Appena giunse il medico, il prigioniero To Bunabak dovette chiamare Pietro perché si presentasse dal medico. To Bunabak, l’unico testimone oculare del martirio, osservò l’agire del medico da un nascondiglio: Il dottore aveva fatto un’iniezione a Pietro, gli aveva dato qualcosa da bere, e infine gli aveva turato le orecchie e le narici con del cotone idrofilo.

Poi lo fecero sdraiare.
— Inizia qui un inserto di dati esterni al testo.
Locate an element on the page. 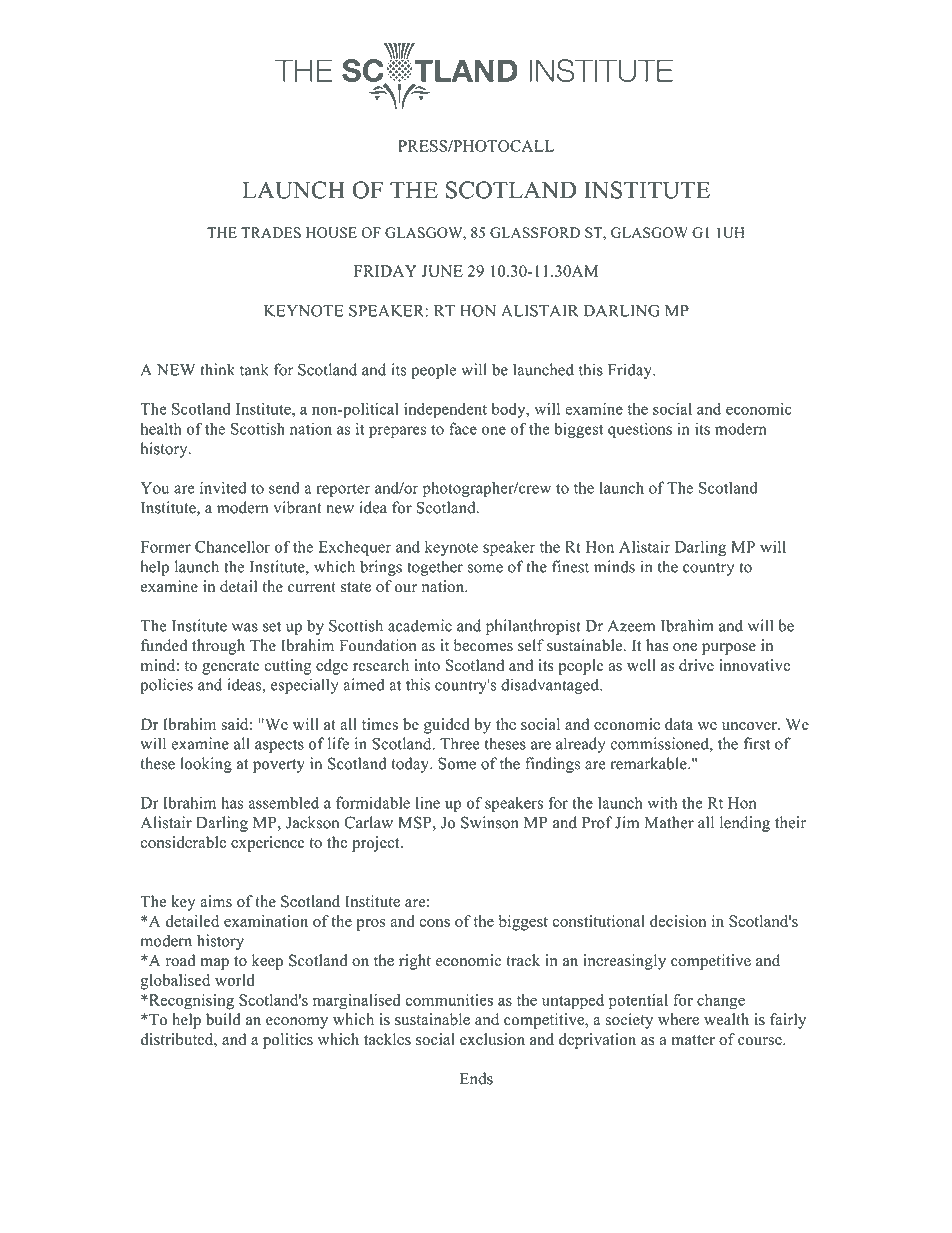  lending is located at coordinates (745, 824).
Pietro fu colto da convulsioni e diede l’impressione di voler vomitare. I1 « medico » gli coprì la bocca e gliela tenne chiusa. Le convulsioni continuarono per un po‘, mentre il dottore lo teneva fermo. Pietro cadde in uno stato di incoscienza, e dopo molto tempo esalò l’ultimo respiro. I Giapponesi dissero ai famigliari che era morto a causa d’una malattia e resti­tuirono il corpo. La folla immensa che partecipò alla sepoltura di Pietro, nono­stante la presenza della polizia giapponese, attribuì immediatamente a Pietroriconoscimento del martirio.

La sua tomba si trova nella cappella adiacente alla Chiesa di Pietro To Rot a Rakunai, East New Britain, Papua Nuova Guinea.

Il 17 gennaio 1995, Pietro To Rot è stato proclamato Beato da Papa Giovanni Paolo II a Port Moresby, Nuova Guinea.